EXERCISE: Transcribe the records exactly. Pictures do not belong in the transcription.

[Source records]
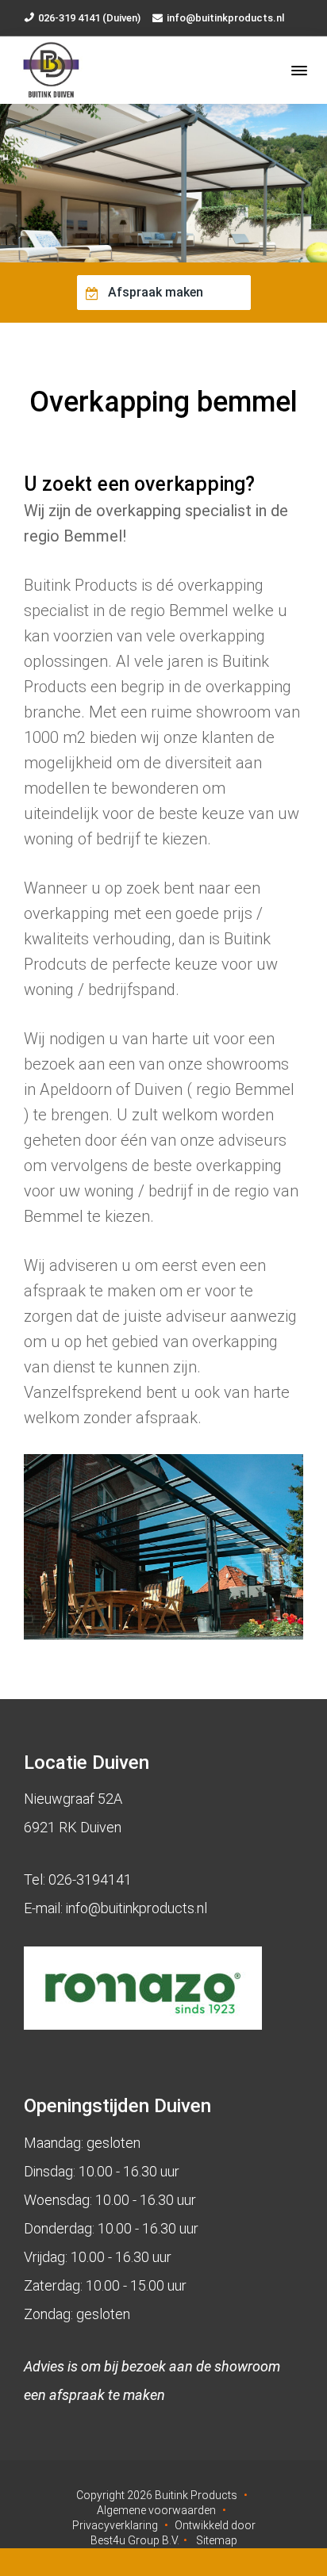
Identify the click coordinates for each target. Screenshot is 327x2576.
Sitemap (216, 2540)
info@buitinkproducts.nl (225, 18)
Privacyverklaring (115, 2525)
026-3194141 (90, 1879)
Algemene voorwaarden (156, 2510)
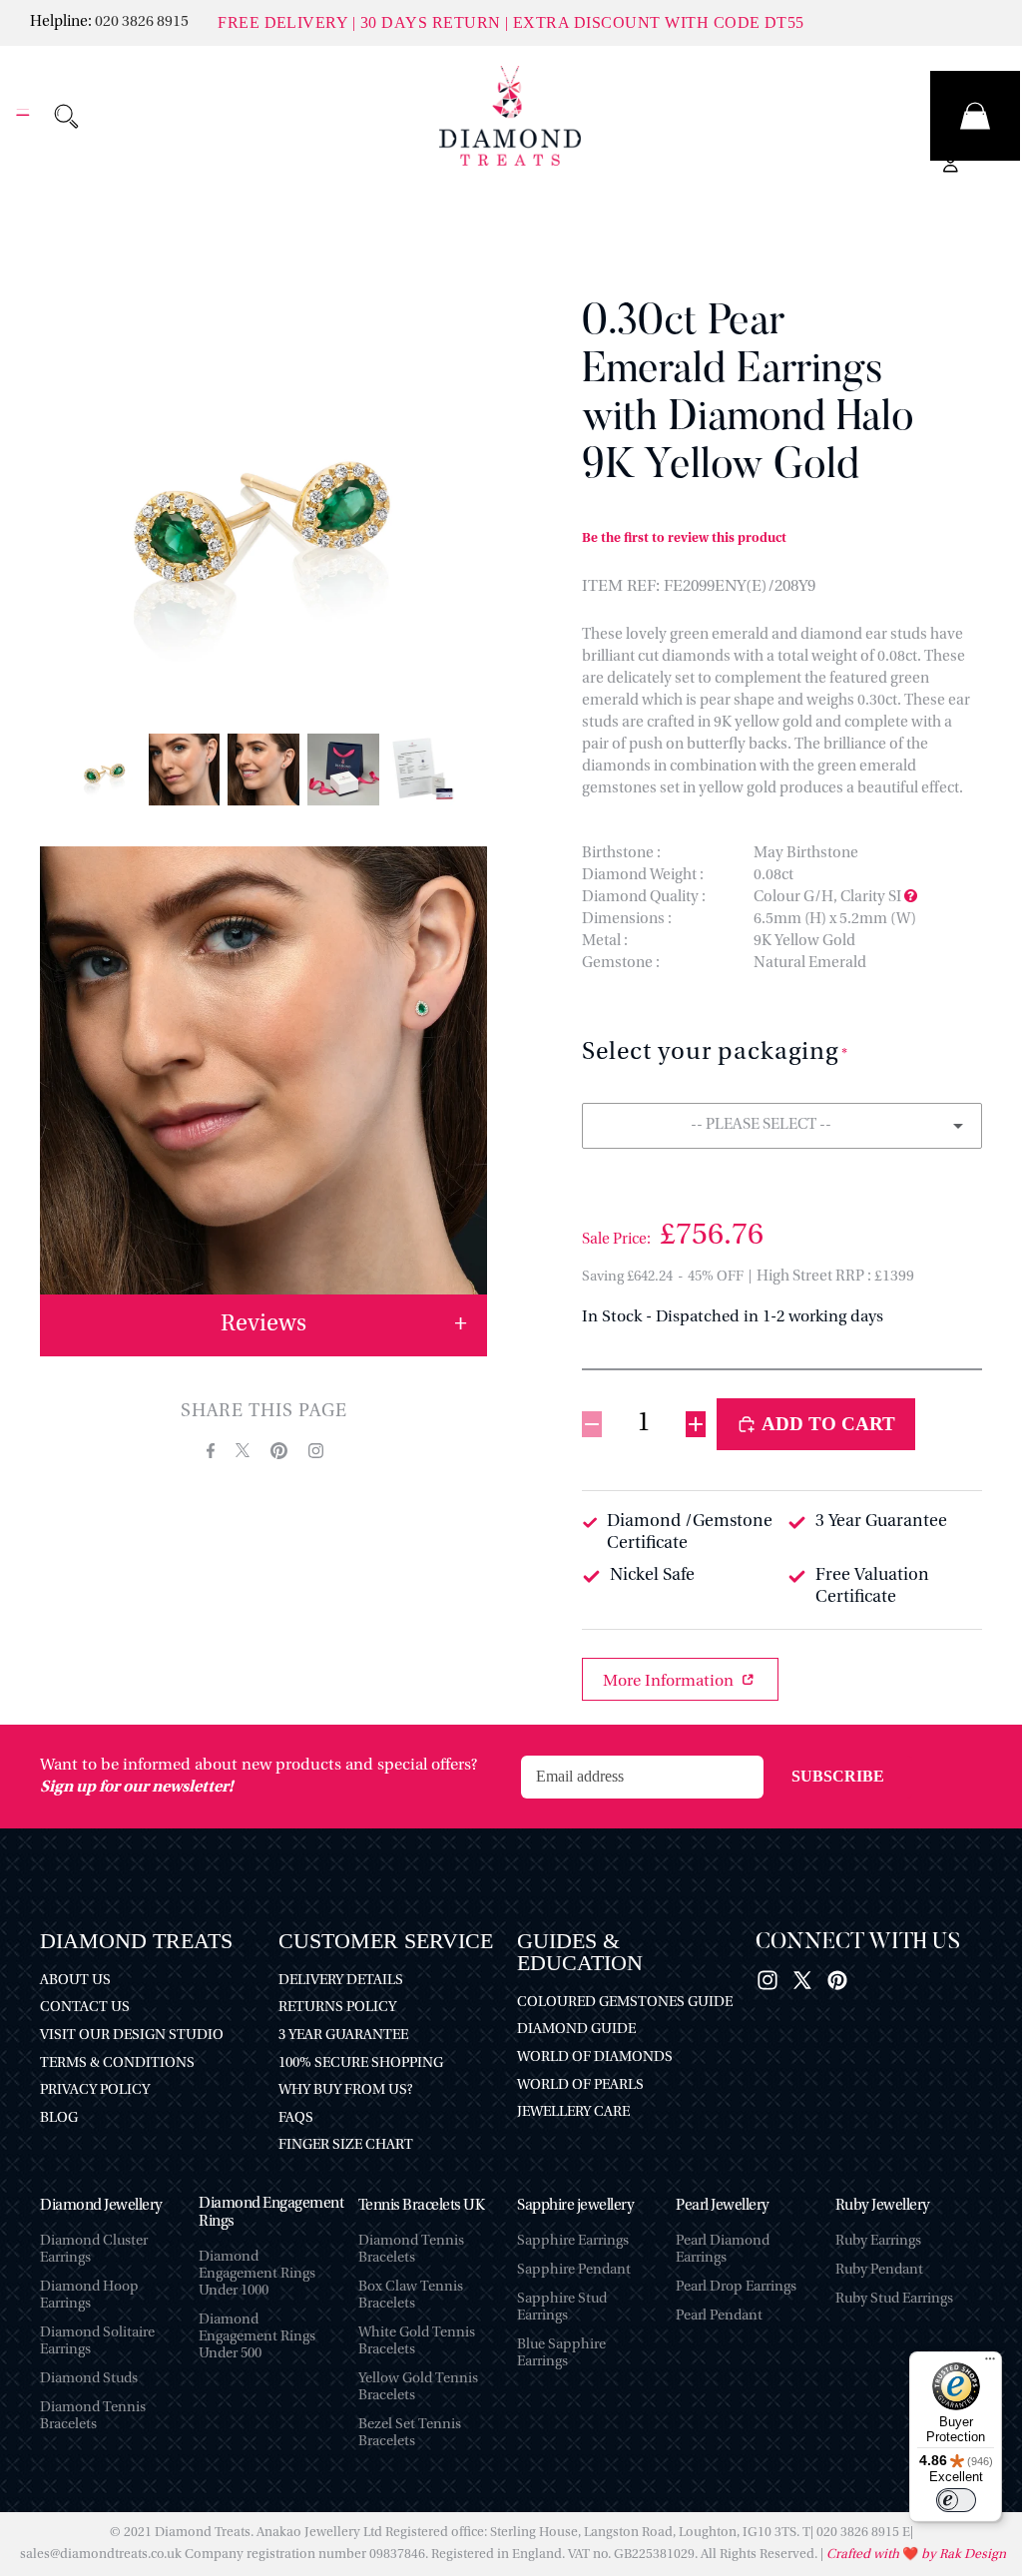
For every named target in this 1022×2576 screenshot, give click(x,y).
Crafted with (864, 2554)
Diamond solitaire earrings (97, 2341)
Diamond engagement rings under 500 (257, 2337)
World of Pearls (580, 2085)
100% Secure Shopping (360, 2063)
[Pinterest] (837, 1980)
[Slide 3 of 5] (263, 769)
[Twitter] (802, 1980)
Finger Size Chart (345, 2145)
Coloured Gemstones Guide (625, 2002)
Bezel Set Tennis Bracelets (409, 2433)
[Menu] (23, 116)
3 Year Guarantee (343, 2035)
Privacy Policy (95, 2090)
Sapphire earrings (573, 2241)
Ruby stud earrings (894, 2299)
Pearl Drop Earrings (736, 2287)
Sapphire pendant (574, 2270)
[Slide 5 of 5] (423, 769)
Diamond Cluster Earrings (94, 2250)
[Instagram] (767, 1980)
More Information (670, 1682)
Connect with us (858, 1943)
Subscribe (837, 1776)
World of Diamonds (595, 2057)
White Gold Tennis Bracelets (416, 2341)
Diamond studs (89, 2378)
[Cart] (975, 116)
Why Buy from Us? (345, 2090)
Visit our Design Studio (132, 2035)
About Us (75, 1980)
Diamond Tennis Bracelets (93, 2416)
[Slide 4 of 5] (343, 769)
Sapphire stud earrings (562, 2307)
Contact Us (85, 2007)
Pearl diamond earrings (722, 2250)
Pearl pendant (719, 2316)
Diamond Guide (576, 2029)
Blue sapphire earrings (561, 2353)
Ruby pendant (879, 2270)
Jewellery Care (573, 2112)
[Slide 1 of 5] (105, 769)
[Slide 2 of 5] (185, 769)
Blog (59, 2118)
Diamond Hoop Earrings (89, 2296)
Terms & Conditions (117, 2063)
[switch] (956, 2500)
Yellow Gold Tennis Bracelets (418, 2387)
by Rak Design (962, 2554)
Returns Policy (337, 2007)
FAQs (295, 2118)
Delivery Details (340, 1980)
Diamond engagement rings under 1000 (257, 2274)
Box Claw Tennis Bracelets (410, 2296)
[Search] (66, 116)
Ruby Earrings (878, 2241)
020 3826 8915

EXERCISE OUTPUT:
Identify the click coordinates for each target. Screenshot is 327x2576.
Sitemap (216, 2540)
info@buitinkproducts.nl (225, 18)
Privacyverklaring (115, 2525)
026-3194141 (90, 1879)
Algemene voorwaarden (156, 2510)
For every named target in this 1022×2576 screenshot, give click(x,y).
Crafted with (864, 2554)
Diamond solitaire earrings (97, 2341)
Diamond engagement rings under 500 (257, 2337)
World of Pearls (580, 2085)
100% Secure Shopping (360, 2063)
[Pinterest] (837, 1980)
[Slide 3 of 5] (263, 769)
[Twitter] (802, 1980)
Finger Size Chart (345, 2145)
Coloured Gemstones Guide (625, 2002)
Bezel Set Tennis Bracelets (409, 2433)
[Menu] (23, 116)
3 Year Guarantee (343, 2035)
Privacy Policy (95, 2090)
Sapphire earrings (573, 2241)
Ruby stud earrings (894, 2299)
Pearl Drop Earrings (736, 2287)
Sapphire pendant (574, 2270)
[Slide 5 of 5] (423, 769)
Diamond Cluster Earrings (94, 2250)
[Instagram] (767, 1980)
More Information (670, 1682)
Connect with us (858, 1943)
Subscribe (837, 1776)
World of Diamonds (595, 2057)
White Gold Tennis Bracelets (416, 2341)
Diamond studs (89, 2378)
[Cart] (975, 116)
Why Buy from Us? (345, 2090)
Visit our Design Studio (132, 2035)
About Us (75, 1980)
Diamond Tennis Bracelets (93, 2416)
[Slide 4 of 5] (343, 769)
Sapphire stud earrings (562, 2307)
Contact Us (85, 2007)
Pearl diamond earrings (722, 2250)
Pearl pendant (719, 2316)
Diamond Guide (576, 2029)
Blue sapphire earrings (561, 2353)
Ruby pendant (879, 2270)
Jewellery Care (573, 2112)
[Slide 1 of 5] (105, 769)
[Slide 2 of 5] (185, 769)
Blog (59, 2118)
Diamond Hoop Earrings (89, 2296)
Terms & Conditions (117, 2063)
[switch] (956, 2500)
Yellow Gold Tennis Bracelets (418, 2387)
by Rak Design (962, 2554)
Returns Policy (337, 2007)
FAQs (295, 2118)
Delivery Details (340, 1980)
Diamond engagement rings under 1000 (257, 2274)
Box Claw Tennis Bracelets (410, 2296)
[Search] (66, 116)
Ruby Earrings (878, 2241)
020 3826 8915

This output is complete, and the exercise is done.